Le gisant du Prince Noir @JessicaBaker/Dynastie

Les mystères de son gisant révélés

Que nous apprend cette étude ? Jusqu’ici, on croyait que le gisant avait été créé au décès du « Prince Noir » conformément aux éléments distillés dans son testament. Il semble que ce ne soit pas le cas et qu’il ait été achevé presque des années plus tard, comparé à celui de son père constitué du même alliage.  Il est même possible que ce soit une commande du roi Richard II qui souhaitait redorer le blason terni de sa lignée. « Nous supposons que cette coïncidence n’est pas fortuite.
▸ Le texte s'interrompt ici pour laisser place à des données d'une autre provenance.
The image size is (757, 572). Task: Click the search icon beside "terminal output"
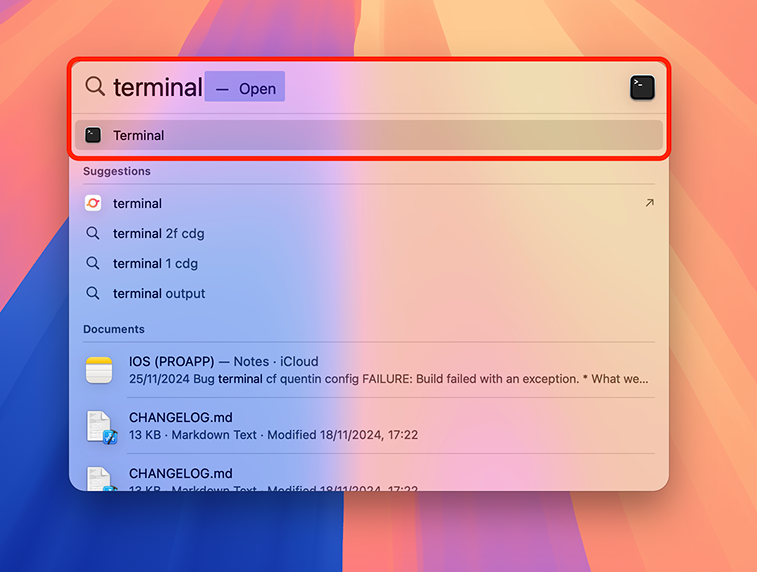coord(93,293)
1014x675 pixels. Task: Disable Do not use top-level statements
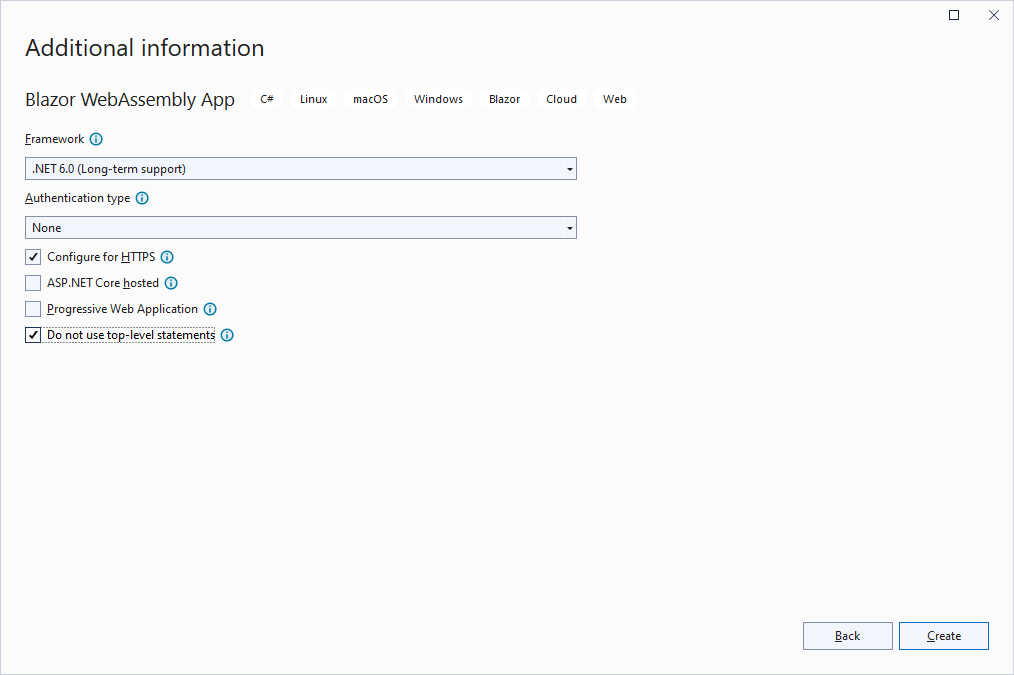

Si les deux monuments ont été faits – et payés – en même temps, ils auraient été enregistrés dans les mêmes documents qui auraient pu être perdus ensemble » pense Jessica Barker. Il est aussi probable que la sculpture qui orne le gisant ait été réalisée par un armurier. « Ce n’est pas n’importe quelle armure – c’est son armure, la même armure qui pend vide au-dessus de la tombe, reproduite avec une fidélité totale jusque dans les moindres détails comme la position des rivets » explique Jessica Barker. « Cette sculpture montre à quel point la société du XIVe siècle était extrêmement sophistiquée sur le plan technologique » renchéri Emily Pegues, doctorante en histoire de l’art médiéval à l’Institut Courtauld. « Il y a quelque chose de profondément émouvant dans la façon dont son armure est représentée sur la tombe » ajoute-t-elle.

Les détails sont très précis et il est difficile d’imaginer que ce travail d’orfèvre ait pu être réalisé par un simple sculpteur affirme le rapport. Une sonde vidéo insérée à travers les encoches d’ouverture a d’ailleurs permis de confirmer cet état de fait, mettant à mal les caricatures qui affirment que l’art du Moyen-Âge étaient « archaïque ». Un mystère vieux de six siècles qui a achevé de livrer ses derniers secrets historiques. Un gisant qui n’aura pas porté chance à Richard II. En 1399, il est destitué de son trône par Henri de Lancastre, fils de Jean de Gand, et enfermé à la Tour de Londres où il y passera de vie à trépas un an plus tard.